EXERCISE DATA below:

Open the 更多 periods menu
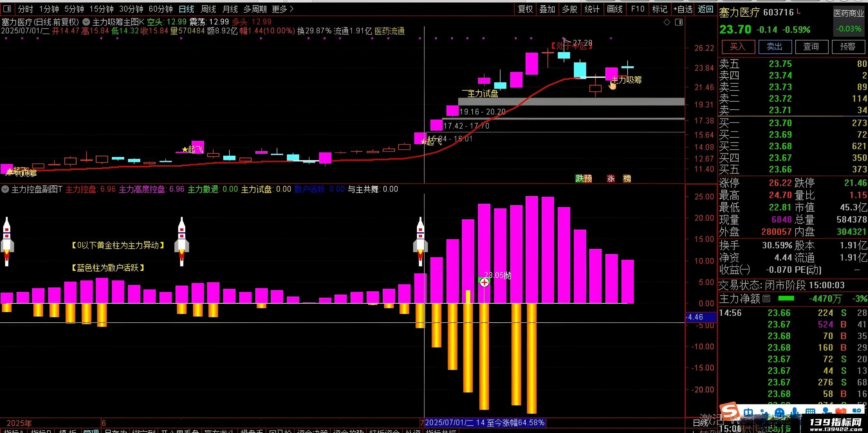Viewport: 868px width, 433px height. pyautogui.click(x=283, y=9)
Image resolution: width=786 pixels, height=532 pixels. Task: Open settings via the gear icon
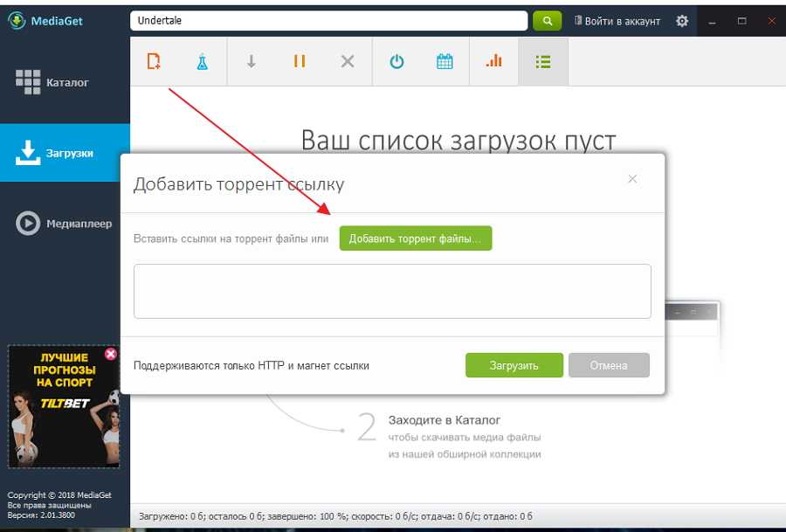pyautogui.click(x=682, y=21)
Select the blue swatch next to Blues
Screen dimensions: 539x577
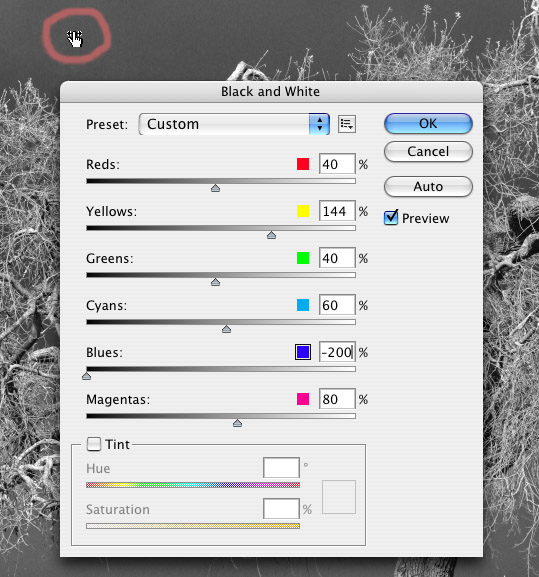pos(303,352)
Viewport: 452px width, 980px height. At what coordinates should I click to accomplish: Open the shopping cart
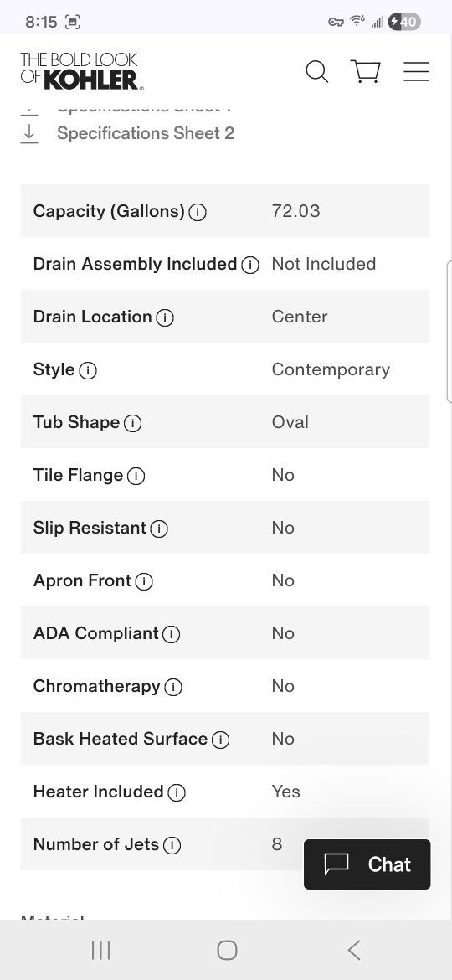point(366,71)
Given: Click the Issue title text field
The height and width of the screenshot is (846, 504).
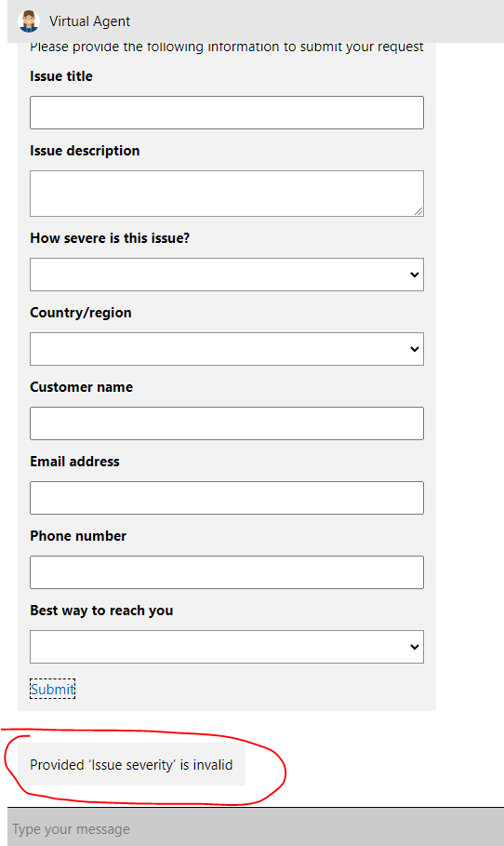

End of EXERCISE DATA.
EXERCISE DATA below:

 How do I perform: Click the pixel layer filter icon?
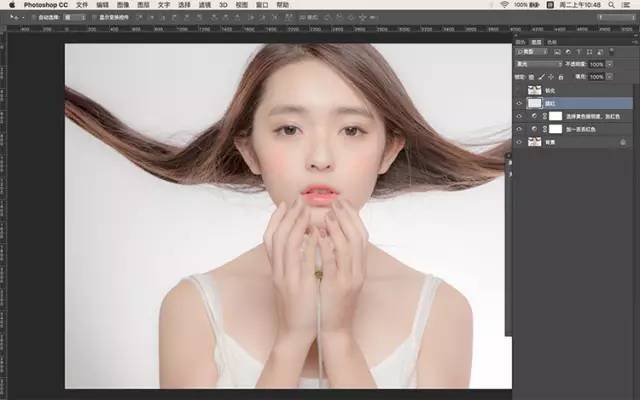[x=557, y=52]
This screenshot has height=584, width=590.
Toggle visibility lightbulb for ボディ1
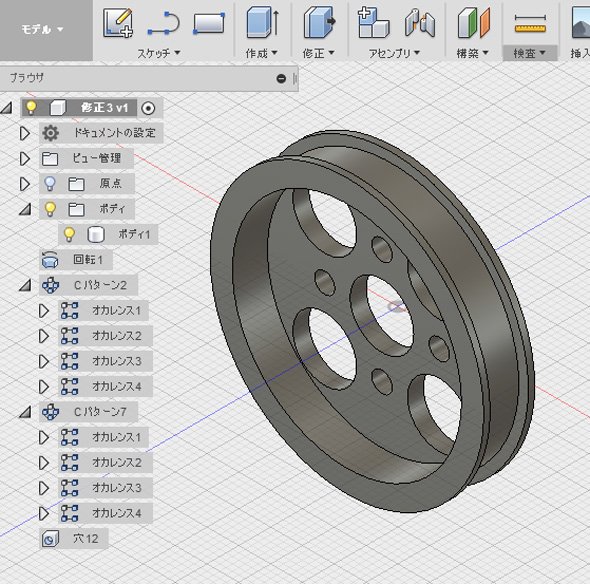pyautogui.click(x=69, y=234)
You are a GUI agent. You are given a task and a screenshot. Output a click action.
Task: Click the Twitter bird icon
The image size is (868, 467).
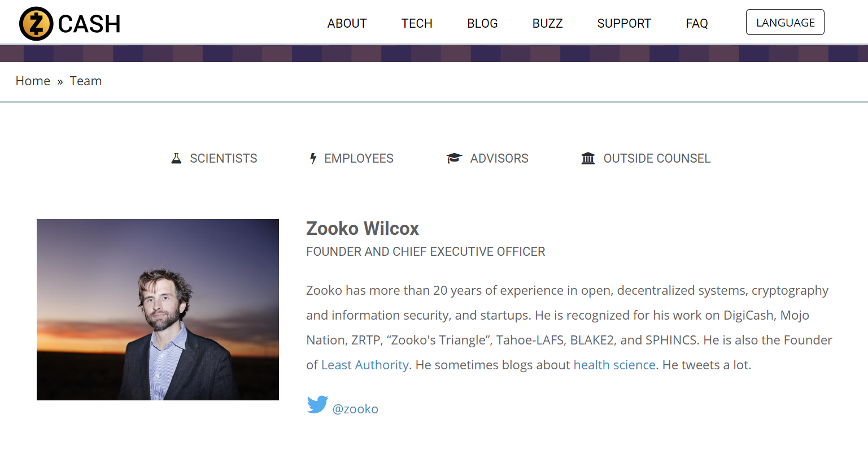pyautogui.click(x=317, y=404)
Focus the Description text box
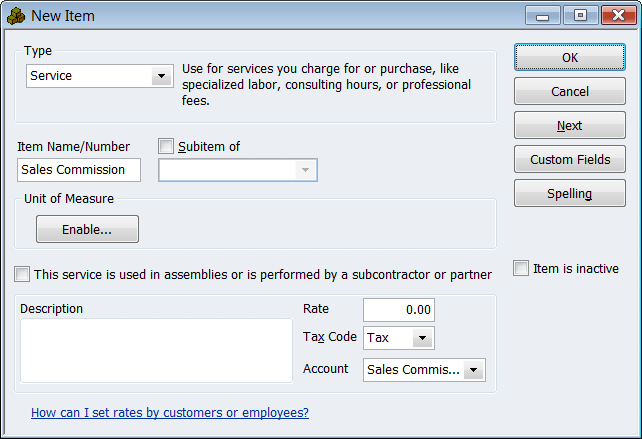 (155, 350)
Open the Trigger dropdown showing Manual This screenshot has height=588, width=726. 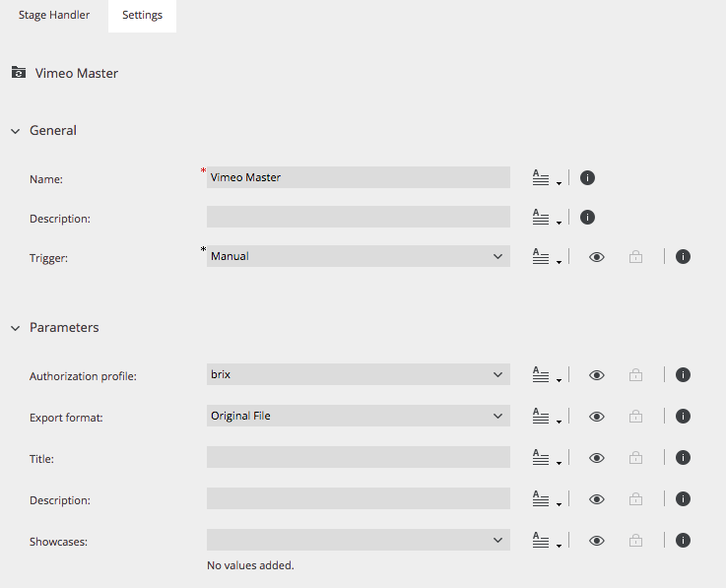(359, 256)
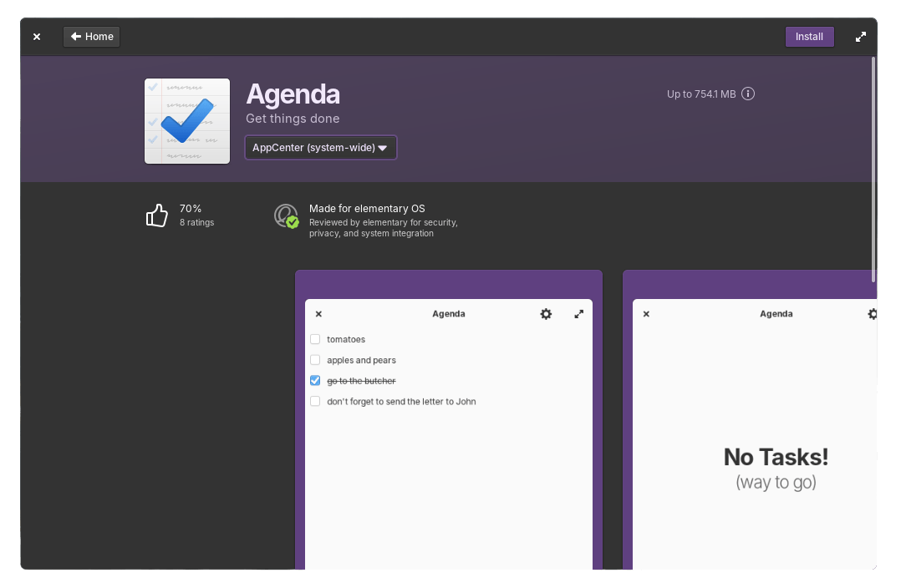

End of EXERCISE DATA.

_EXERCISE DESCRIPTION_
In the listing above, find the line containing "Viewport: 452px width, 980px" and the line containing "The height and". Reproduce those lines and all between them exactly, with no pictures and nothing more.

_ANSWER TO THIS EXERCISE_
Viewport: 452px width, 980px height. At what coordinates should I click to accomplish: Open the shopping cart
point(366,71)
Given: Click the Issue title text field
The height and width of the screenshot is (846, 504).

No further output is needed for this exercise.